Devotion can look like many things in the music world: getting lyrics tattooed on your body, attending every tour a band plays, staying up until midnight the day of an album release. But every now and then, we experience a song akin to a revelation—a divine musical intervention, a moment that calls to us and demands deeper devotion. A song that makes you think, “Yes, charismatic stranger, I will follow you into the woods and live there for the rest of my life if only to attempt to live in the feeling of this song forever.” These are our favorites.


Cath


“Angie (i’ve been lost),” Fred Again..

“Asking for a Friend,” CHVRCHES

“God’s Country,” Ethel Cain

Ok ok ok, I know what you’re thinking—another playlist with another Ethel Cain song.
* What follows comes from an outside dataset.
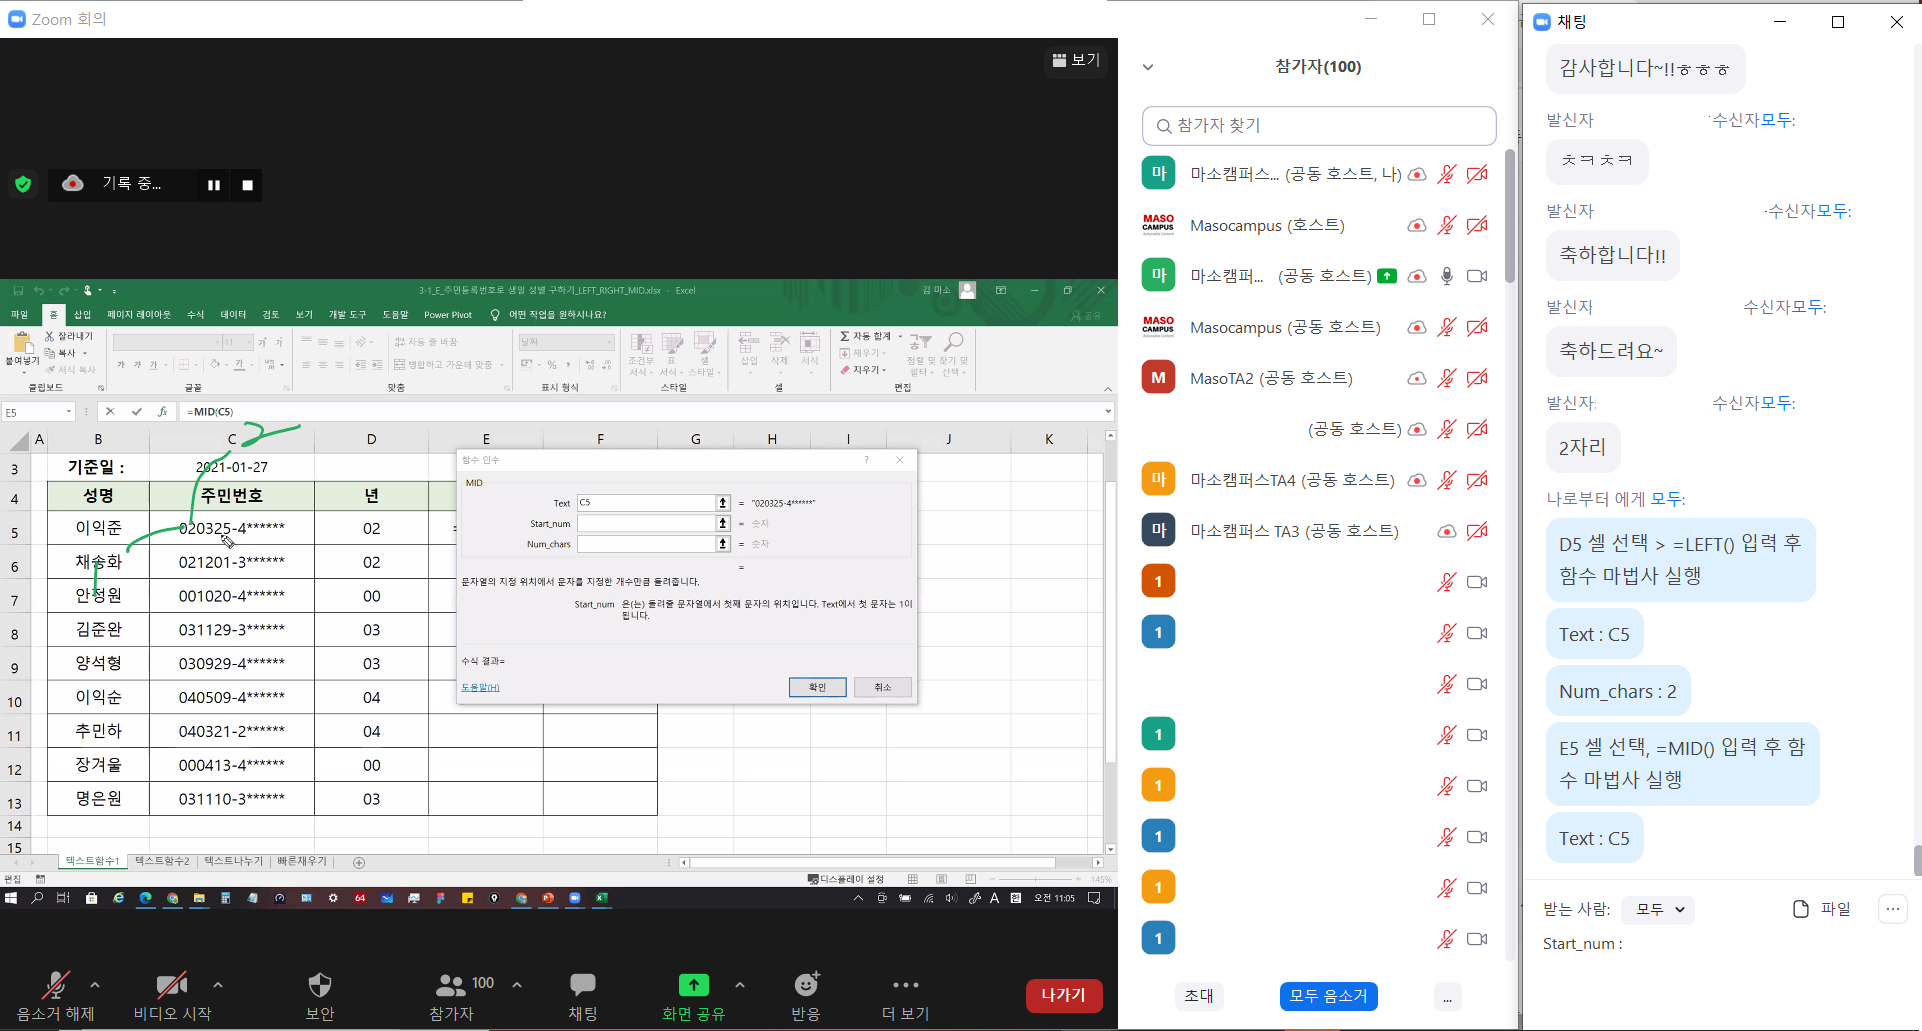Expand the video options arrow beside 비디오 시작
1922x1031 pixels.
[x=218, y=985]
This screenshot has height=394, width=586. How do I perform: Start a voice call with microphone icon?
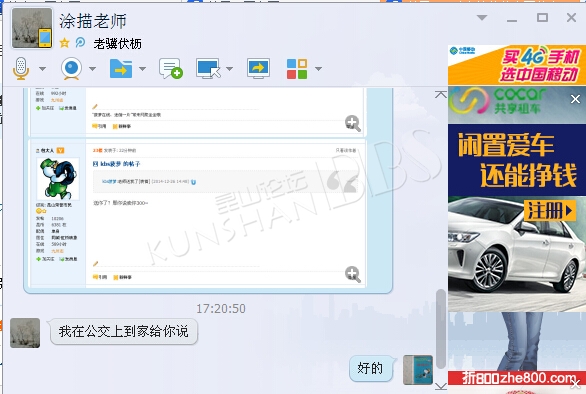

But hear me out. Outside of her immense fame that’s growing by the hour, Ethel’s music cuts through to the listener’s soul immediately, this eight-minute song being a perfect example. There are very few opportunities for people to get settled into an eight-minute ballad, but through her haunting yet hopeful lyrics, her ethereal vocalizations, and the song’s gorgeous build (which hits at around six minutes and 30 seconds in), Ethel Cain makes you stay. “The road is longer than it is hard / with no one to guide you…” Ethel Cain can guide me any day.


TAYLOR


“Grapevine,” Weyes Blood

Weyes Blood, aka Natalie Mering, has been my favorite artist for a few years now. When she released her latest single, “Grapevine,” I thought, “She can’t possibly be talking about the section of Interstate 5 running through California…” But she IS, because she gets me and she speaks to my soul. I spent seemingly endless hours of my childhood on this bland stretch of highway. Mering sings, “My car broke down in an old ghost town right around where they got James Dean.” We used to pull over at the James Dean Memorial in Cholame and get lunch at a diner that was one of about two buildings there. My dad told me about the lore around Dean’s cursed (and now missing) Porsche that he died in; I was obsessed and remain so. These memories and the space they occurred in underscore 99% of the art I produce, and it felt uncanny and like kismet to hear my favorite artist’s take on the same geography. I’d gladly follow her “back to the camp with the kerosene lamps in the woods.”


MIGUEL

“Somewhere Only We Know,” Keane

This song always finds me every couple of years—a reminder that I am still myself and I am not alone. People turn to religion during periods of great tragedy and grief, and this song feels like the secret sauce for navigating that struggle. I’ve never been to a Keane show, but this song is so evocative, so grounding, that witnessing it with a group of people would certainly bring me closer to some kind of god. There’s a live performance of the song from 2005 in London where the mic gets turned to the crowd at around 2:50 and you can really feel that release.


LILY

“Concrete Over Water,” Jockstrap

Throughout its six-minute stretch, this song takes you on a journey from sparse, intimate melodies to glitchy, slightly unsettling, and big crescendos that are easy to get lost in. The rhythmic chant sounds at around the two-minute mark make it feel especially inviting and cult-y.